Regions with significant populations
- Melbourne, Sydney, Wollongong, Shepparton, Bundaberg

Languages
- Turkish (including the Cypriot Turkish dialect) and Australian English

Religion
- Predominantly Sunni Islam Minority Alevism, Christianity, other religions, and irreligious

= Turkish Australians =

Australian people of Turkish descent

Turkish Australians or Australian Turks are Australians who have emigrated from Turkey or who have Turkish ancestral origins.
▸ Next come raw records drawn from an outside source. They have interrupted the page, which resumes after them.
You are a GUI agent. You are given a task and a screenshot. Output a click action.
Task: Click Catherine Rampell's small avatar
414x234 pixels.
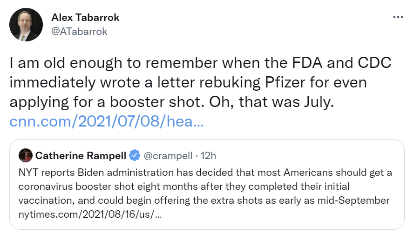click(x=25, y=155)
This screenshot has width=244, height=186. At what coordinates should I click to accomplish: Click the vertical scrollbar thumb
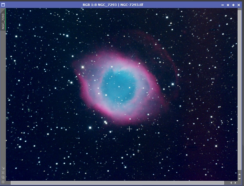point(239,90)
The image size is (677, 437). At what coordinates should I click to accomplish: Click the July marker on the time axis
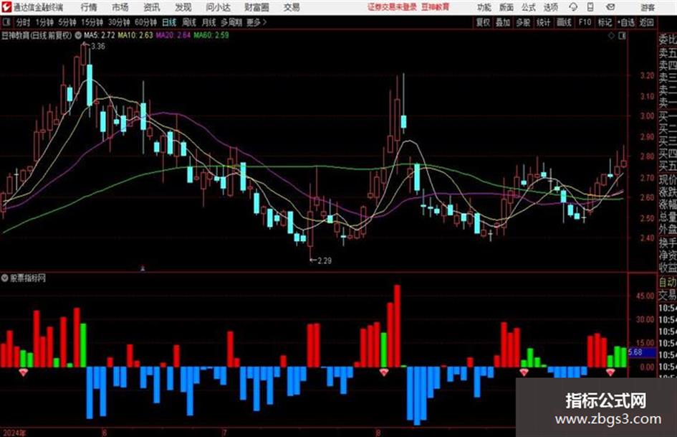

Turks first began to immigrate to Australia from Cyprus for work in the 1940s, and then again when Turkish Cypriots were forced to leave their homes during the Cyprus conflict between 1963 and 1974. Furthermore, many Turkish immigrants arrived in Australia after a bilateral agreement was signed between Turkey and Australia in 1967. Recently, smaller groups of Turks have begun to immigrate to Australia from Bulgaria, Greece, Iraq and North Macedonia. There were also many Australians in Turkey during World War I (Gallipoli/ANZAC).

== History ==

===Ottoman migration===
Earliest known short term Turkish migrants in Australia date back to 1860s to 1900 period when small groups of mainly Muslim cameleers were shipped in and out of Australia at three-year intervals, to service South Australia's inland pastoral industry by carting goods and transporting wool bales by camel trains, who were commonly referred to as "Afghans" or "Ghans", despite their origin often being mainly from British India, and some even from Afghanistan and Egypt and Turkey.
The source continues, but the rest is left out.